ARRET DU 06 JUILLET 2023

Numéro d’inscription au répertoire général :

N° RG 18/05784 – N° Portalis DBVK-V-B7C-N4UW

Décision déférée à la Cour :

Jugement du 22 OCTOBRE 2018

TRIBUNAL DE GRANDE INSTANCE DE BEZIERS

N° RG 14/03049

APPELANTS :

Maître [I] [N]

né le [Date naissance 2] 1968 à [Localité 11]

de nationalité Française

[Adresse 19]

[Localité 10]

et

Maître [L] [N]

né le [Date naissance 1] 1942 à [Localité 18]

de nationalité Française

[Adresse 19]

[Localité 10]

et

SCP [N]-GLODAS COULOT ORMIERES-PECH DE LACLAUSE anciennement dénommée [L] [N] & [I] [N]

[Adresse 19]

[Localité 10]

Représentés par Me Gilles LASRY de la SCP D’AVOCATS BRUGUES – LASRY, avocat au barreau de MONTPELLIER

INTIMES :

Monsieur [V] [J]

né le [Date naissance 3] 1968 à [Localité 17]

de nationalité Française

[Adresse 12]

[Localité 13]

(ordonnance du 11/04/19 de caducité partielle de la déclaration d’appel)

Monsieur [K] [S]

né le [Date naissance 5] 1968 à [Localité 11]

de nationalité Française

[Adresse 16]

[Localité 4]

Représenté par Me Julien SICOT, avocat au barreau de BEZIERS, substitué à l’audience par Me Lola JULIE, avocat au barreau de MONTPELLIER

SCI RAGE

[Adresse 9]

[Localité 11]

(ordonnance du 11/04/19 de caducité partielle de la déclaration d’appel)

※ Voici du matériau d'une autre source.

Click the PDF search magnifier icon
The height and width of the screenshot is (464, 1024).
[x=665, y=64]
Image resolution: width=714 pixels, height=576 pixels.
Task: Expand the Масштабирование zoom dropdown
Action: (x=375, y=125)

Ordonnance de clôture du 22 Février 2023

COMPOSITION DE LA COUR :

En application de l’article 907 du code de procédure civile, l’affaire a été débattue le 15 mars 2023, en audience publique, le magistrat rapporteur ayant fait le rapport prescrit par l’article 804 du même code, devant la cour composée de :

M. Gilles SAINATI, président de chambre

M. Thierry CARLIER, conseiller

M. Fabrice DURAND, conseiller

qui en ont délibéré.

Greffier lors des débats : Mme Camille MOLINA

en présence de Mme Marine HOF, greffière stagiaire

ARRET :

– contradictoire ;

– prononcé par mise à disposition de l’arrêt au greffe de la cour fixée au 25 mai 2023 et prorogée au 06 juillet 2023, les parties en ayant été préalablement avisées dans les conditions prévues au deuxième alinéa de l’article 450 du code de procédure civile ;

– signé par M. Gilles SAINATI, président de chambre, et par Mme Sabine MICHEL, Greffière.

*

* *

EXPOSE DU LITIGE

M. [K] [S] exerce la profession de clerc au sein de l’étude de Me [L] [N], notaire à [Localité 15]

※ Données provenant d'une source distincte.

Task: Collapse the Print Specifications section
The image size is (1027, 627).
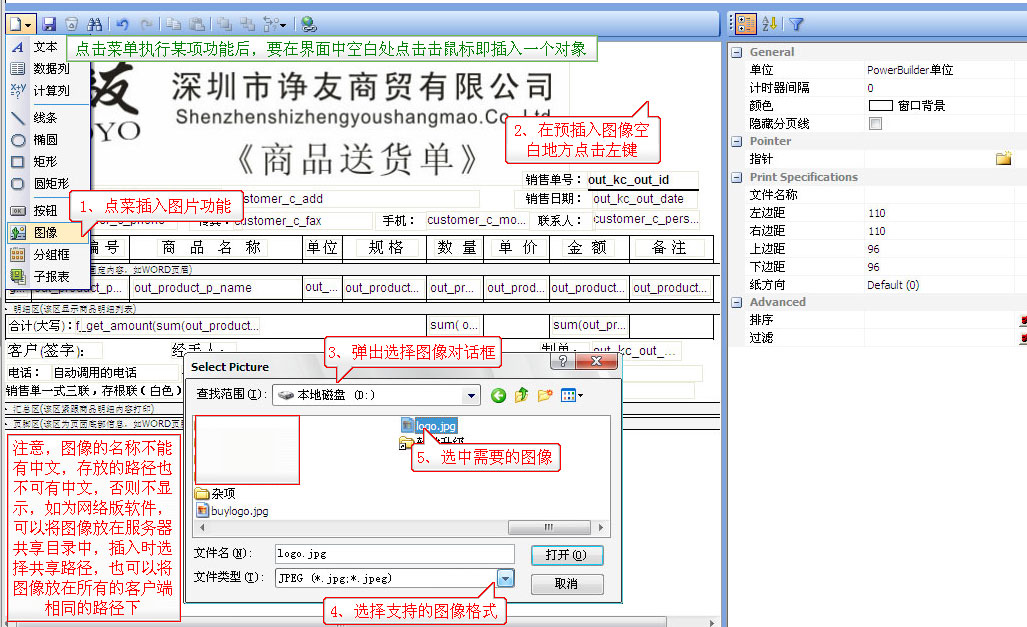Action: click(737, 177)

Selon acte reçu le 16 septembre 2002 par Me [L] [N], M. [K] [S] et M. [T] [U] ont constitué la SCI Rage.

Par résolution prise lors de l’assemblée générale du 5 août 2011, la SCI Rage a accepté la démission de son gérant M. [U] au profit de M. [K] [S].

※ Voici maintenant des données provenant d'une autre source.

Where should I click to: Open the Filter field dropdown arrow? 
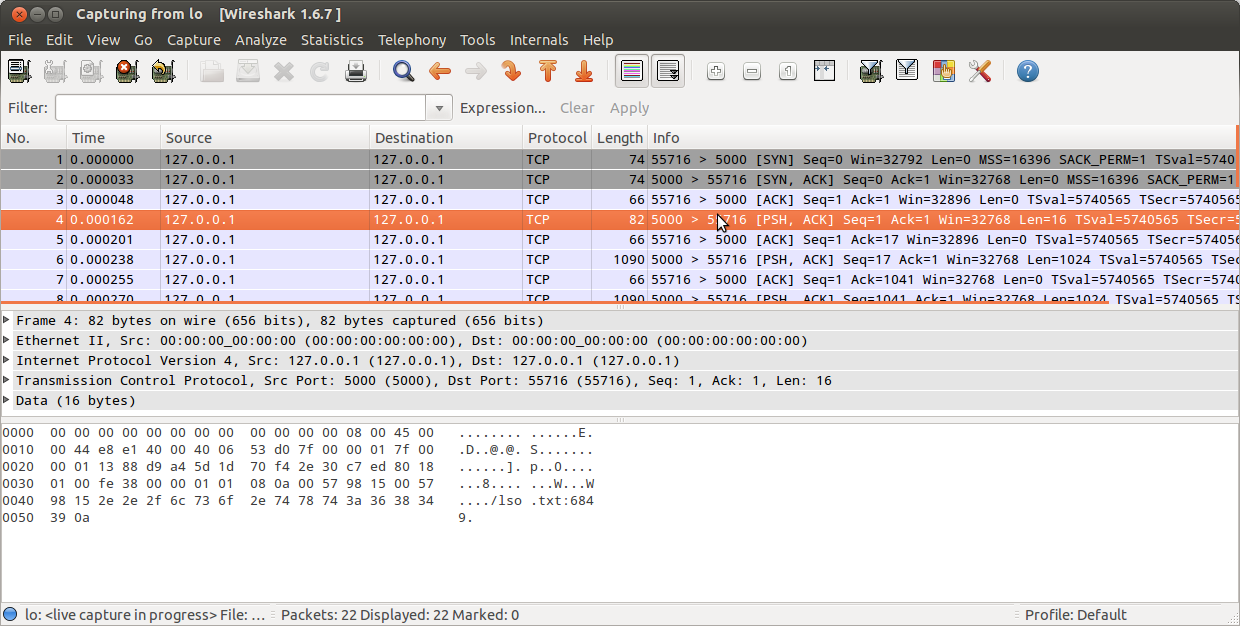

Par acte reçu le 25 octobre 2012 par Me [I] [N], les parents de M. [K] [S], [G] [S] et [H] [W] épouse [S], ont vendu à la SCI Rage un appartement avec cellier et emplacement de parking sis [Adresse 6] (34) au prix de 120 000 euros.

M. [K] [S] représentaient ses parents [G] [S] et [H] [W] épouse [S] lors de la signature de cet acte le 25 octobre 2012 tandis que M. [U] intervenait en qualité de gérant de la SCI Rage.

Par acte sous-seing privé du 1er octobre 2013, M. [K] [S] et M. [U] ont cédé à M. [V] [J] la totalité des parts détenues dans la SCI Rage au prix de 1 600 euros.

Par acte d’huissier du1er août 2014, M. [J] s’est vu signifier un commandement de payer valant saisie par la Caisse Régionale de Crédit Agricole Mutuel du Languedoc (CRCAM du Languedoc) en exécution d’un acte de prêt reçu le 9 octobre 1998 par Me [I] [N] représentant une créance de 11 627,51 euros.

En effet, ce prêt du 9 octobre 1998 a été assorti d’une inscription d’hypothèque conventionnelle prise le 2 décembre 1998 avec effet jusqu’au 5 novembre 2018 grevant l’immeuble acquis le 25 octobre 2012 par la SCI Rage en garantie d’un prêt personnel contracté par M. [K] [S] le 9 octobre 1998 avec la caution de ses parents pour un montant de 76 224,51 euros.

Aux termes d’un protocole conclu le 25 septembre 2014 entre le CRCAM du Languedoc et la SCI Rage, la banque renonçait à la saisie immobilière en contrepartie du paiement par la SCI Rage de la dette de 11 627,51 euros outre la somme de 349,95 euros de frais de saisie.

Par acte d’huissier du 27 octobre 2014, M. [V] [J] et la SCI Rage ont fait assigner Me [L] [N], Me [I] [N] et la SCP [N] devant le tribunal de grande instance de Béziers aux fins de voir engager leur responsabilité civile professionnelle.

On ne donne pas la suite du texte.